While these may represent beneficial results, transfusions are not without risks: infections, iron accumulation, increased blood viscosity, and alloimmunization can all occur. As such, further work must be conducted to evaluate when and to what hemoglobin goals, transfusions will be the most beneficial.

Can tourniquets be used in patients with sickle cell disease?

In general, prevention of circulatory stasis is a goal which includes attention to body positioning, cardiovascular stability (important with the induction of regional and general anesthesia), and volume status. Tourniquets should only be used when optimal surgical conditions cannot be achieved without their use, as the resultant production of acidosis, reduced blood flow, and hypoxia creates sickling and further injury. However, the limited use of tourniquets for orthopedic and vascular surgeries have been reported to be without significant sequelae in the sickle cell population (4).

What are possible concerns regarding the use of regional anesthesia techniques?

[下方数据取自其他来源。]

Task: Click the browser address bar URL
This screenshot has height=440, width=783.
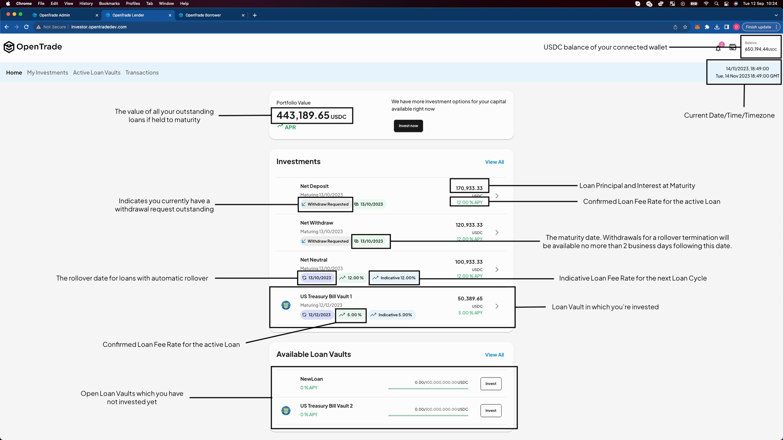Action: point(99,27)
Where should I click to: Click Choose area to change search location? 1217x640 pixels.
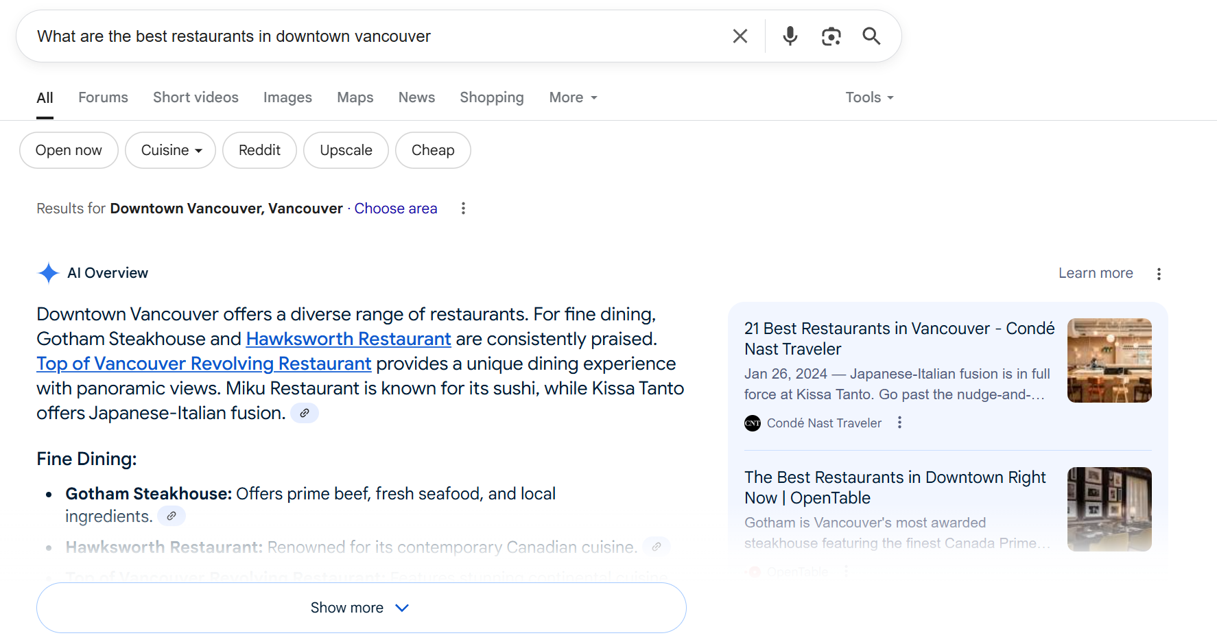coord(396,208)
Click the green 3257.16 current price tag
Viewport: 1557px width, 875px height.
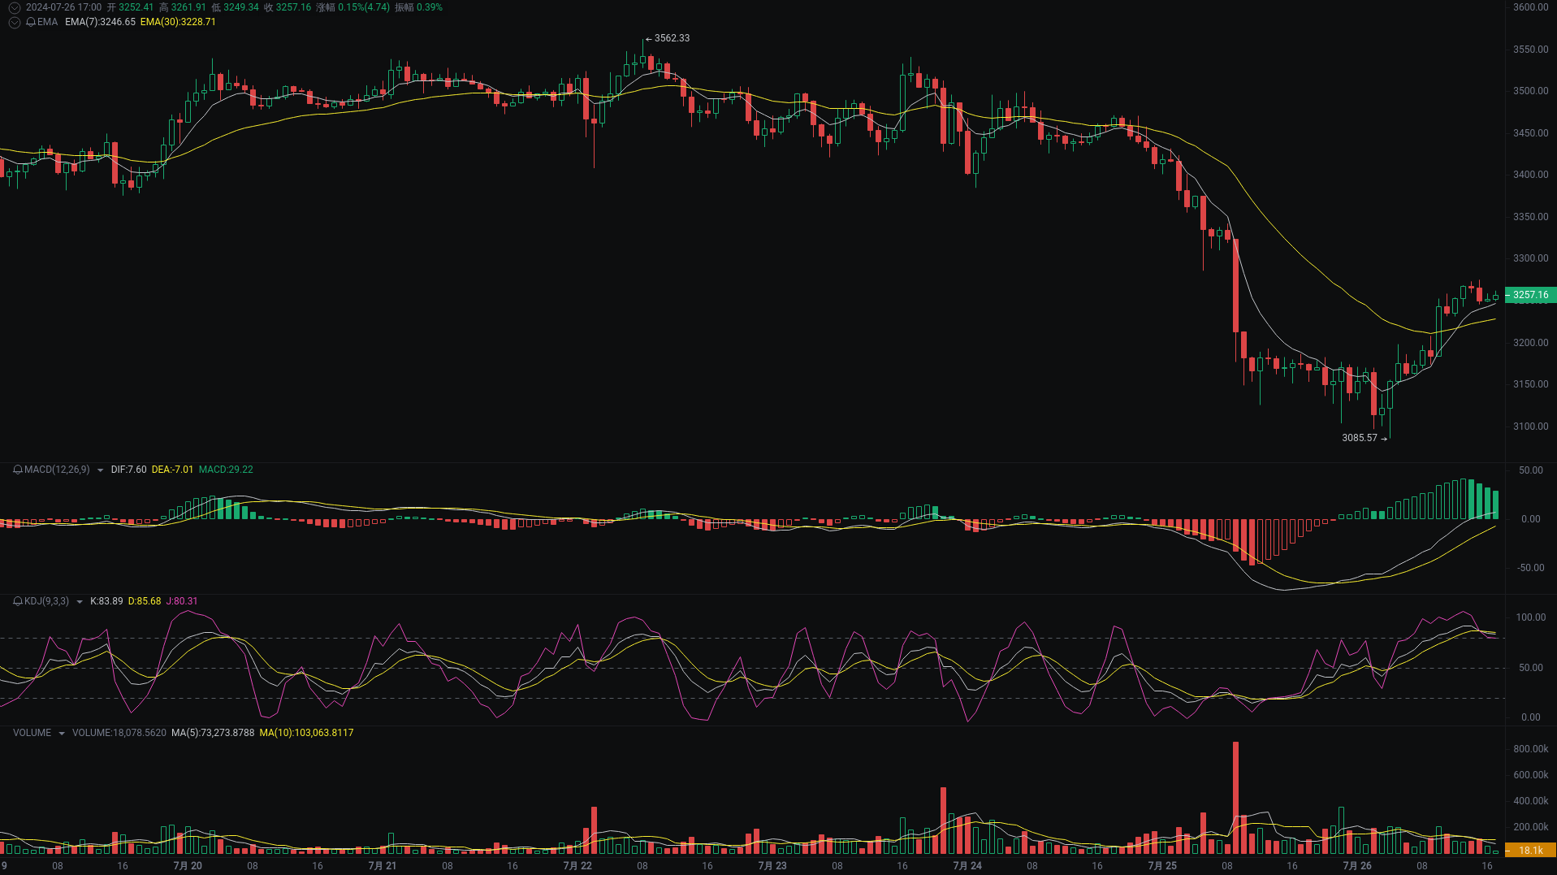pyautogui.click(x=1529, y=295)
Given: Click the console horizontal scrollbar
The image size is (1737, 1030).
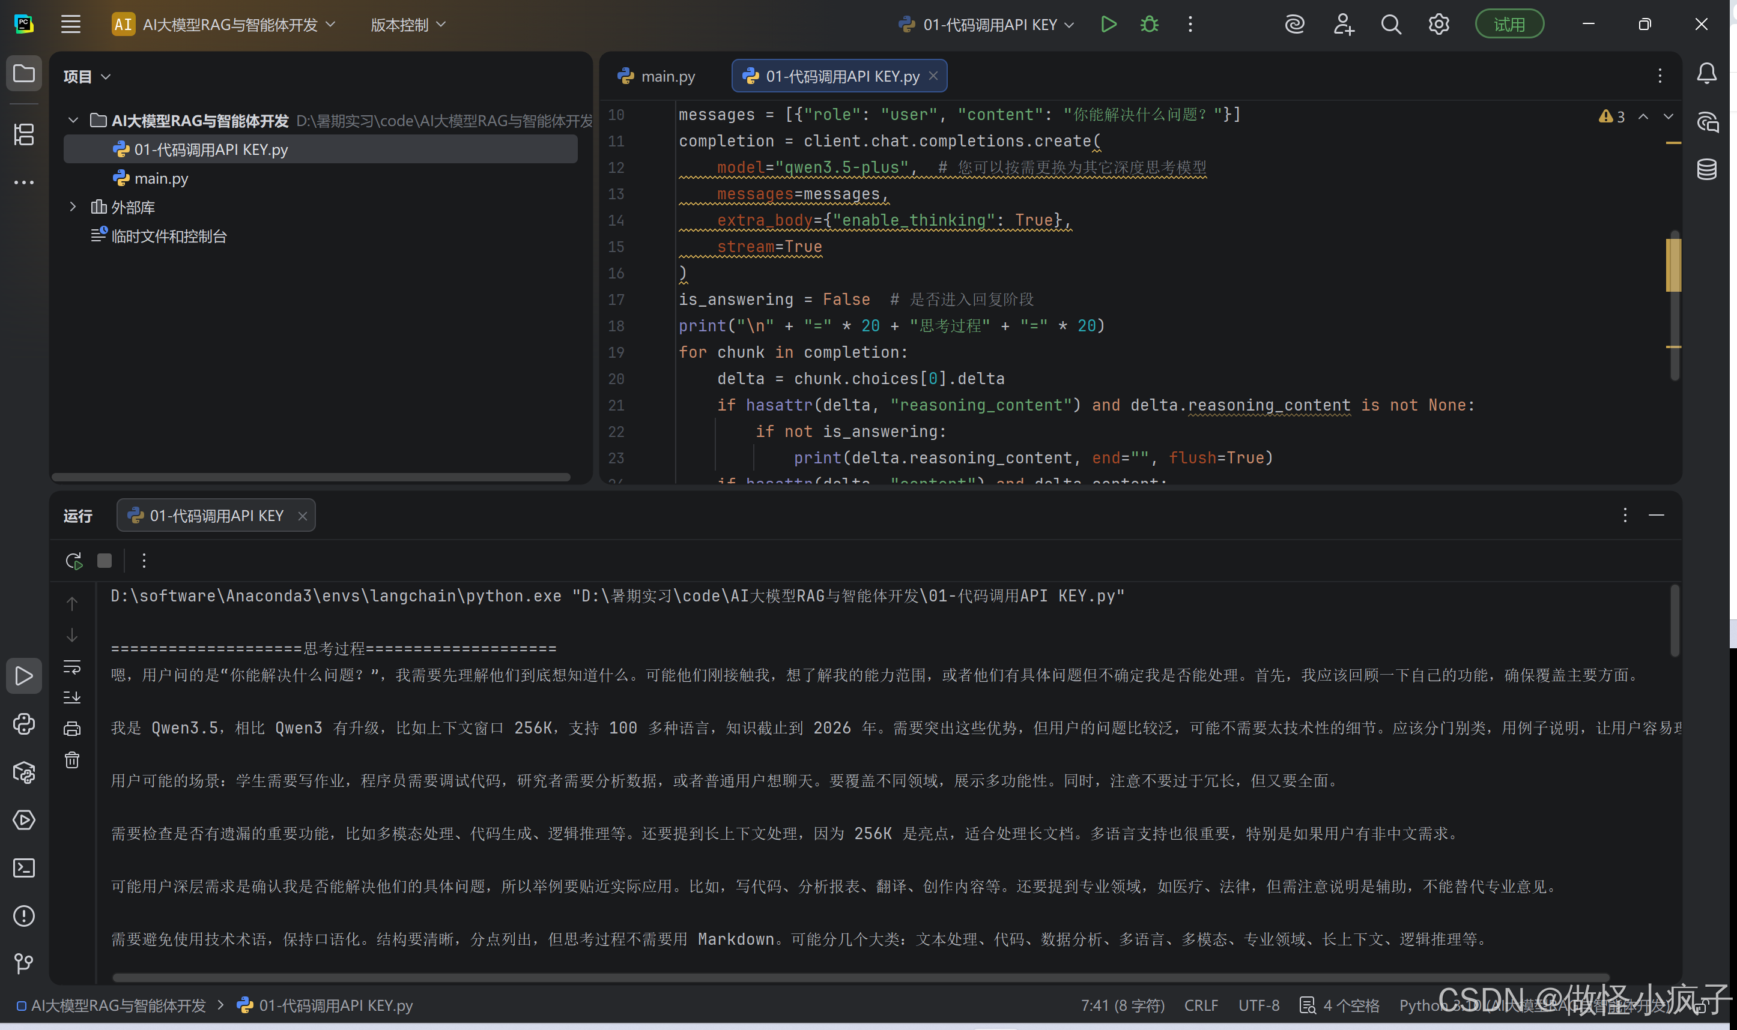Looking at the screenshot, I should 860,977.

Although regional anesthesia, especially central conduction blockade, produces a favorable sympathectomy and increased limb blood flow, compensatory vasoconstriction in non-anesthetized areas may actually produce vaso-occlusive crises in these areas (5). This being said, the use of epidural analgesia has been observed to result in favorable recovery in patients with lower abdominal and extremity sickle cell crises (6).


References:

1. Behrens RJ, Cymet TC. Sickle Cell Disorders: Evaluation, Treatment, and Natural History. Hosp Phys 2000;17-28.
2. Adams RJ, McKie VC, Hsu L, et al. Prevention of the first stroke by transfusions in children with sickle cell anemia and abnormal results on transcranial Doppler ultrasonography. N Engl J Med 1998;339:5-11.
3. Vichinsky EP, Haberkern CM, Neumayr L, et al. A comparison of conservative and aggressive transfusion regimens in the perioperative management of sickle cell disease. The Preoperative Transfusion in Sickle Cell Disease Study Group. N Engl J Med 1995;333:206-13.
4. Adu-Gyamfi Y, Sankarankutty M, Marwa S.Use of a tourniquet in patients with sickle-cell disease. Can J Anaesth. 1993;40:24-7.
5. Bridenbaugh PO, Moore DC, Bridenbaugh LD. Alterations in capillary and venous blood gases after regional-block anesthesia. Anesth Analg 1972;51:280-6.
6. Finer P, Blair J, Rowe P. Epidural analgesia in the management of labor pain and sickle cell crisis--a case report. Anesthesiology. 1988;68:799-800.